Ao chegar em um seminário, o que se torna mais evidente no ambiente é a determinação e a dedicação dos seminaristas pelas atividades diárias. Eles raramente atrasam alguma tarefa. Os horários são seguidos à risca. Há tempo para levantar, hora para a primeira missa, às 6h, momento para o café da manhã e, às 7h, eles já estão na faculdade. O intervalo é às 9h e costuma ser divertido. Sempre tem um violão no pátio. A turma se junta e canta de tudo um pouco, músicas sacras e populares.

Fora da faculdade, durante o período vespertino, todos têm tarefas a cumprir. O refeitório tem que ficar sempre limpo e organizado, o jardim exige cuidado especial, a saúde é mantida com muitos exercícios físicos e futebol. Em uma pequena chácara eles desenvolvem serviço braçal e têm ainda o momento específico para os estudos complementares.

Um seminarista tem que realizar estudos extracurriculares. Podem optar por língua estrangeira, matemática, arquitetura, música, geografia, história, entre outras. Além das provas teóricas da faculdade, tem também as provas práticas. "É preciso muita sabedoria para entender as complexidades do mundo moderno", diz o arcebispo da capital. Ele freqüenta o seminário todas as semanas. Nos finais de semana eles se espalham pelas paróquias de Cuiabá e Várzea Grande para ajudar os padres durante as missas e outras atividades religiosas, além de se envolverem em ações de solidariedade.

A carreira

Para a igreja não há carreira. O que existe é uma dedicação constante sem preocupação com cargos e hierarquia. As obras e as atitudes de um padre são as credenciais que o qualifica para ocupar um cargo de bispo, arcebispo, cardeal e até papa. Mas não há uma escala demarcada por tempo ou níveis de estudo. Os superiores da igreja são os responsáveis pela escolha de um novo bispo, arcebispo e sucessivamente. A escolha passa por uma pesquisa minuciosa sobre a vida do padre escolhido e após uma profunda avaliação ele pode ser ordenado em um cargo superior.

Atualmente a igreja encontra dificuldades para nomear substitutos nos cargos mais altos da igreja. Com o pequeno número de padres ordenados, diminuem também as opções da igreja para as substituições na hierarquia católica. Hoje, Cuiabá e Várzea Grande, que juntas contam com uma população de aproximadamente 800 mil pessoas, têm apenas 74 padres, número considerado insuficiente pela igreja. O número de católicos pode chegar a 500 mil, segundo estimativas.

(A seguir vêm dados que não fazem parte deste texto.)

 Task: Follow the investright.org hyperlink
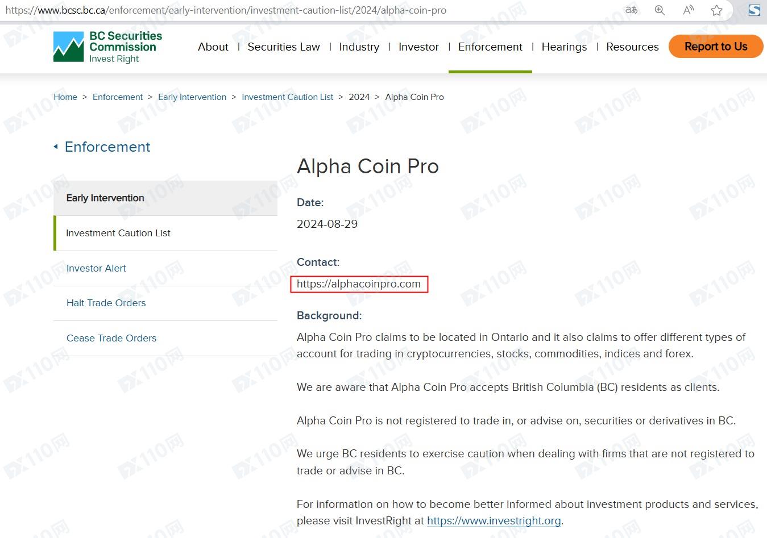coord(494,521)
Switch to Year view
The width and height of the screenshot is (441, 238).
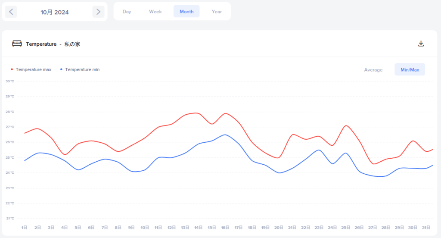tap(217, 12)
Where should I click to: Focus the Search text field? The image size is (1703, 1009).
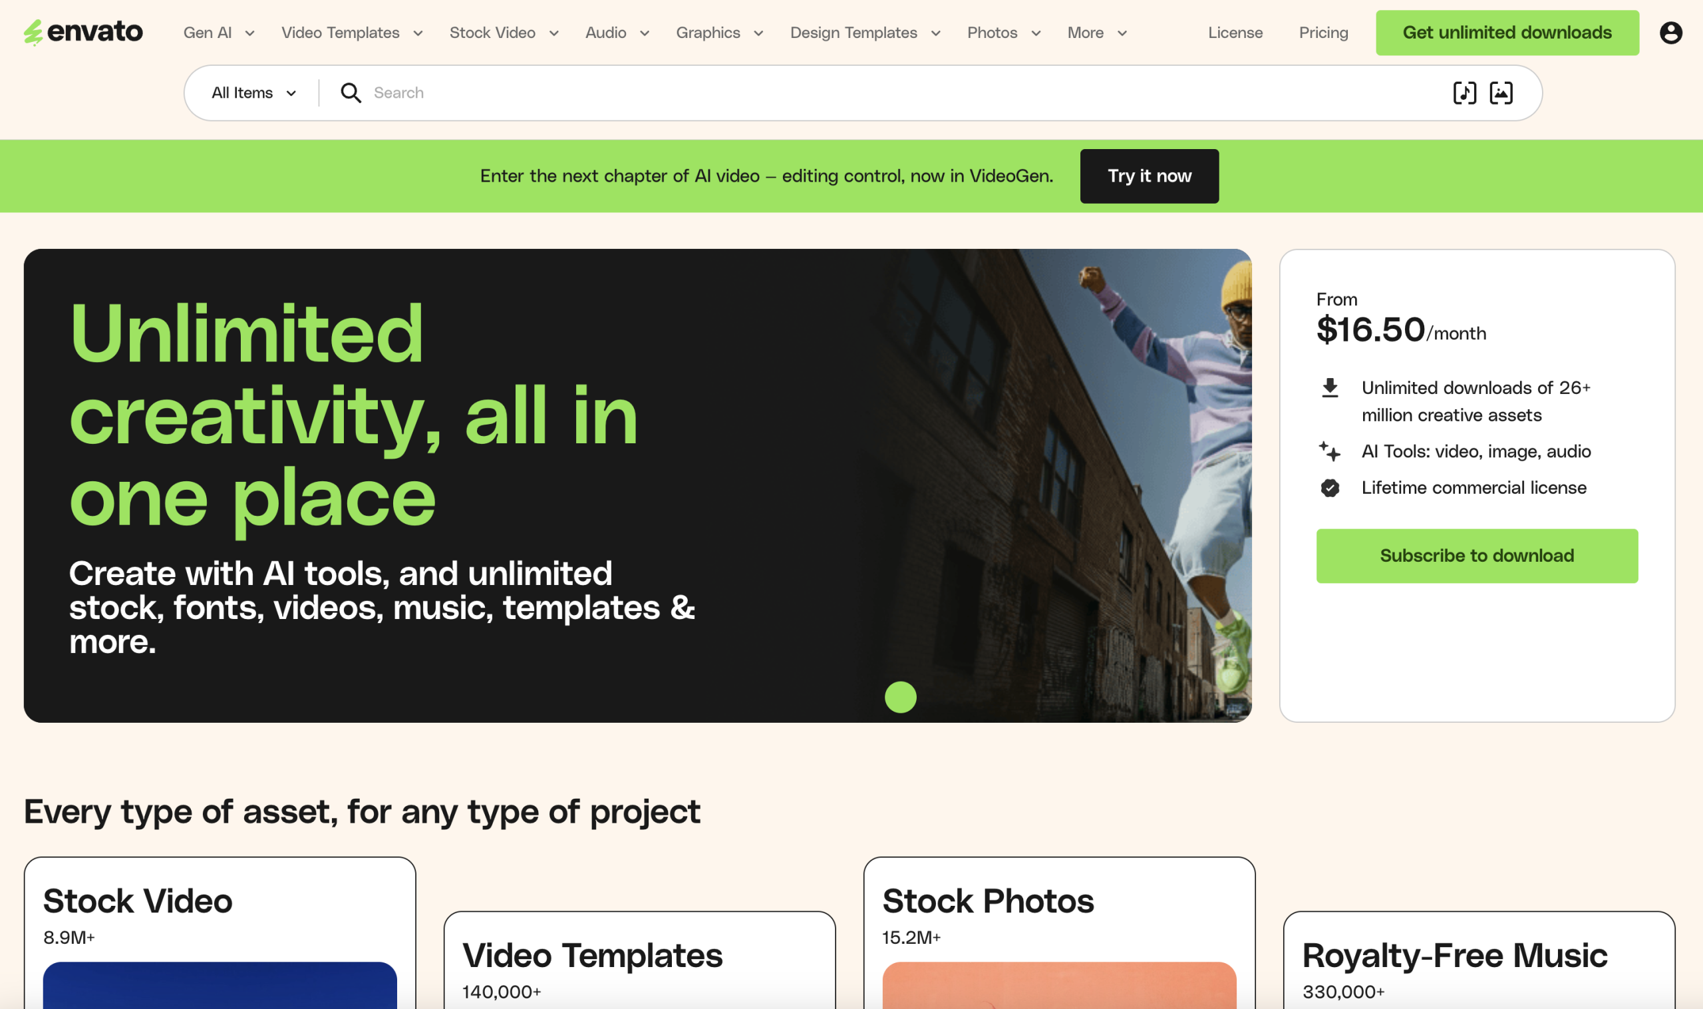pyautogui.click(x=883, y=93)
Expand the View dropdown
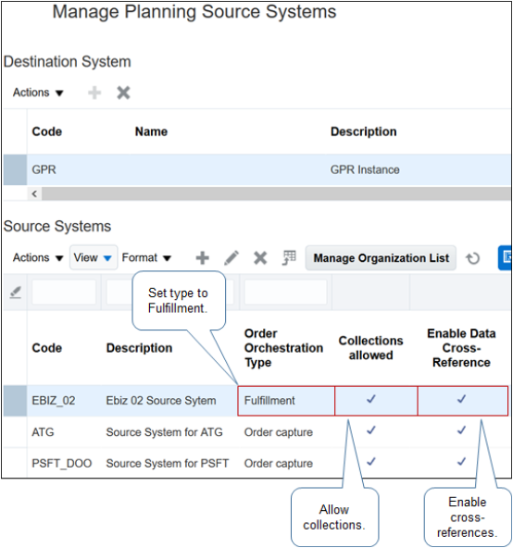Screen dimensions: 513x548 click(x=93, y=258)
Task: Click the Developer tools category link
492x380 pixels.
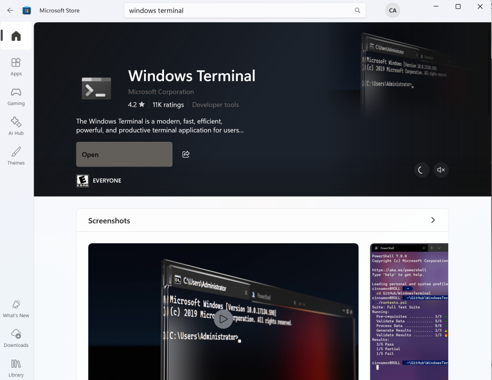Action: coord(215,105)
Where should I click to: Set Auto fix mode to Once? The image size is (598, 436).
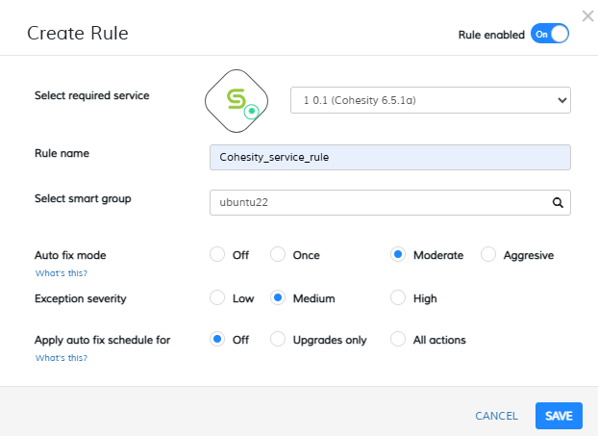(278, 255)
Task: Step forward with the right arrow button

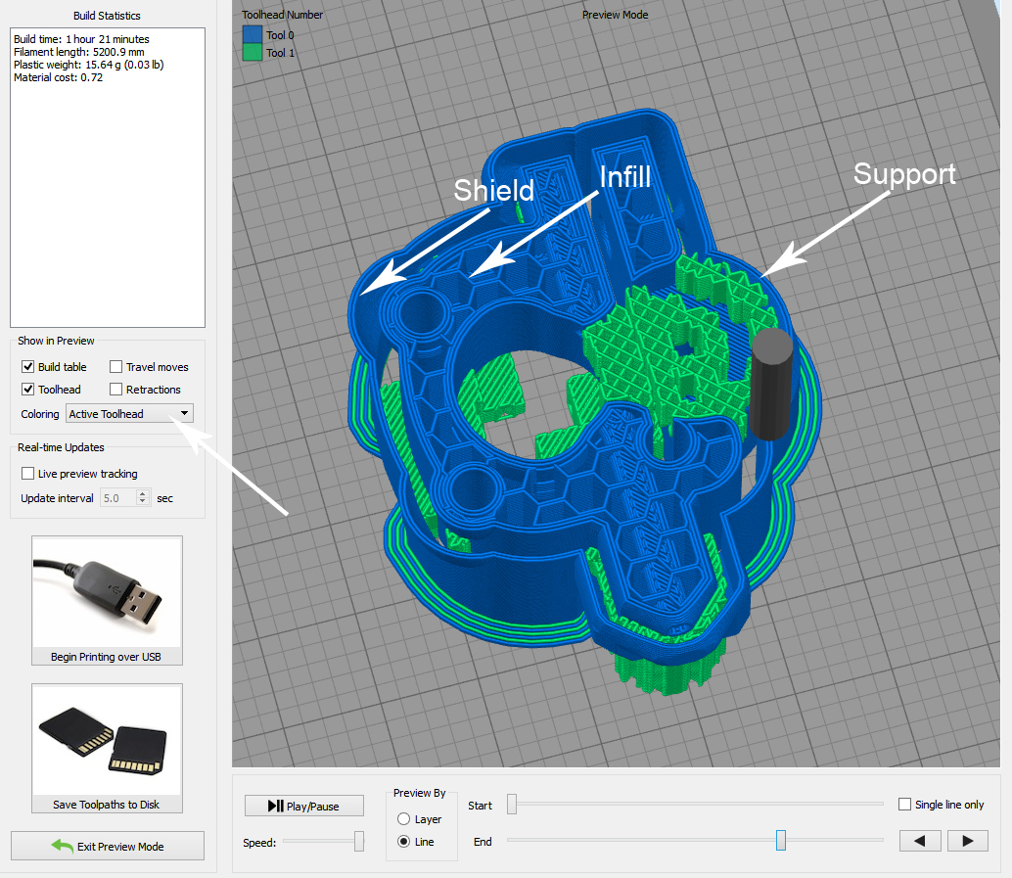Action: tap(967, 841)
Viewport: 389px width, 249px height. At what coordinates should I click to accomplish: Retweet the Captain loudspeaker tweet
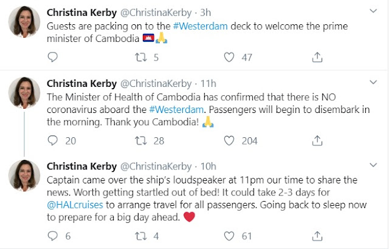(x=141, y=236)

A igreja conta hoje com 10 dioceses em todo o estado. Cada diocese do interior do Estado tem um seminário instalado em Várzea Grande, no bairro Cristo Rei. São 10 seminários, um próximo do outro, mas na hora de estudar, todos os seminaristas freqüenta a mesma faculdade, já que Mato Grosso tem um único curso para a formação de padres. Os padres formados no Estado são da Ordem dos Diocesanos e geralmente trabalham nas sedes das dioceses, junto aos bispos. Somente com algumas exceções é que eles são enviados para comunidades mais distantes da sede.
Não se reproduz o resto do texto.